From: Michal Wajdeczko <michal.wajdeczko@intel.com>
To: Satyanarayana K V P <satyanarayana.k.v.p@intel.com>,
<intel-xe@lists.freedesktop.org>
Cc: Matthew Brost <matthew.brost@intel.com>,
Tomasz Lis <tomasz.lis@intel.com>
Subject: Re: [PATCH 1/1] drm/xe/vf: Reset recovery_queued after issuing RESFIX_START
Date: Fri, 5 Dec 2025 21:01:16 +0100 [thread overview]
Message-ID: <6f4a0e2d-0bcf-4f19-92a8-bff2949b63c9@intel.com> (raw)

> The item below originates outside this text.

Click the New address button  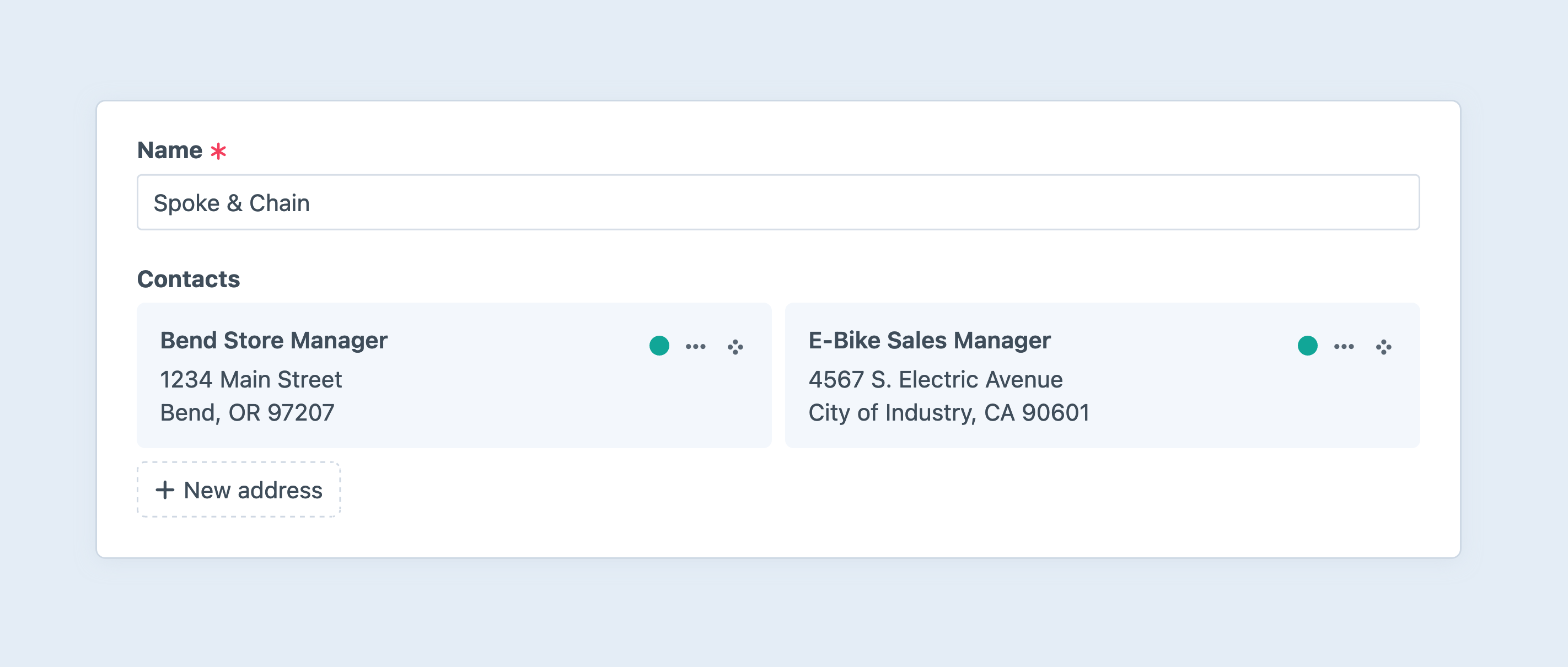[x=238, y=490]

In-Reply-To: <20251205082615.154649-4-satyanarayana.k.v.p@intel.com>
On 12/5/2025 9:26 AM, Satyanarayana K V P wrote:
> During VF_RESTORE or VF_RESUME, the GuC sends a migration interrupt and
> clears the RESFIX_START marker. If migration or resume occurs before the
> VF issues its own RESFIX_START, VF KMD may receive two back-to-back
> migration interrupts. VF then sends RESFIX_START to indicate the beginning
> of fixups and RESFIX_DONE to mark completion. However, the second
> RESFIX_START fails because the GuC is already in the RUNNING state.
>
> To prevent VF KMD from queuing additional recovery work items when extra
> interrupts arrive, move the clearing of recovery_queued from
> vf_post_migration_shutdown() to vf_post_migration_resfix_start().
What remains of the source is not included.